All Black Kieran Read is currently battling with concussion. In the US, research on American Football players identified a link between concussion and dementia.
The admission from rugby league great Ian Roberts that he is suffering memory loss resulting from concussion has had a big impact on the sport in Australia.
King believes there is a lot more head knocks in league and rugby than people realise.
It is not just head high tackles or players hitting a knee or hip that are of concern, he says. Any blow to the head can damage the brain.
The implications of his research could be far reaching. American Football players with dementia are taking legal action seeking financial compensation. It is clear that on-field concussion is not always recognised, King says.
Back up tests, involving players who come off the field being asked to remember numbers, provides another way of diagnosing concussion and if a player fails the test, he can be referred for medical advice.
The $30,000 research project is funded by Auckland University of Technology.
On Saturday, Te Aroha played Randwick and tests after the game showed all Te Aroha players came through unscathed.
Te Aroha coach Powhaitere Keelan says the club is right behind the study.
At club level league is an amateur game and player safety is the priority.
The sport is very physical and players inevitably suffer head knocks, Keelan says.
"Players have families to go home to and most of them work. They need to protect their livelihood."
Randwick coach Daniel McEwan said anything that increases our understanding of the effects of injuries "is a good thing". "There is a lot we don't know about concussion."
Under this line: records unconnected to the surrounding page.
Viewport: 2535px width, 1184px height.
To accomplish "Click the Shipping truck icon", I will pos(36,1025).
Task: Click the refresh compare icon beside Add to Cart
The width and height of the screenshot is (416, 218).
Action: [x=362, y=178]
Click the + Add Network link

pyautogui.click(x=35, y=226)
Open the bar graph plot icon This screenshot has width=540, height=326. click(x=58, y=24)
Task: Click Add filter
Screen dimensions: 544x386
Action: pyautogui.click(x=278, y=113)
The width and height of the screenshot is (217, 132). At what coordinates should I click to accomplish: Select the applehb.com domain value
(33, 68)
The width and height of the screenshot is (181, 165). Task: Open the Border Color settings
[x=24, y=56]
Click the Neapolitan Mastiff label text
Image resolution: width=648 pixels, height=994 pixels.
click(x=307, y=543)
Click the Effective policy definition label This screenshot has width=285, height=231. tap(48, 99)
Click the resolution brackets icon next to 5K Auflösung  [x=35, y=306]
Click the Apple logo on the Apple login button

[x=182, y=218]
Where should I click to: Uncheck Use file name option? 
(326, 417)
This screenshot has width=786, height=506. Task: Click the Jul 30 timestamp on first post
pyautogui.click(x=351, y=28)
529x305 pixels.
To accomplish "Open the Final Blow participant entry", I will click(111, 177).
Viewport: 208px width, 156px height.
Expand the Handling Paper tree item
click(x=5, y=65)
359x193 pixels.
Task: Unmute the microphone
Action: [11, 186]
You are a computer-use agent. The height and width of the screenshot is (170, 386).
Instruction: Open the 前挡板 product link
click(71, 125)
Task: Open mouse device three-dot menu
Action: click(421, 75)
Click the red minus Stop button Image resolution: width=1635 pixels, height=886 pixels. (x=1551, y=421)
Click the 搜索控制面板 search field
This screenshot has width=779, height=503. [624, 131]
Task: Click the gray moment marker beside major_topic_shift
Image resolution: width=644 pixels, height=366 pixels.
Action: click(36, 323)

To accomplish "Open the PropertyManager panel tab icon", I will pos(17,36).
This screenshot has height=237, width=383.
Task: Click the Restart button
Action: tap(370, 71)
King says there is a common misunderstanding about head gear some players wear. That stops cauliflower ears and head cuts but is completely useless for stopping concussion, he says.
It is the same with mouth guards, which protect teeth but not the brain.
King already has one PhD and is using his research as he studies for another.
Next year he will focus on female league and rugby players. They often do not have the back, neck and shoulder muscle strength of males, he says, making them more susceptible to "rotational" injuries because their head is not as stable.
King's ultimate goal is to produce a test that can check on the health of every player after a game.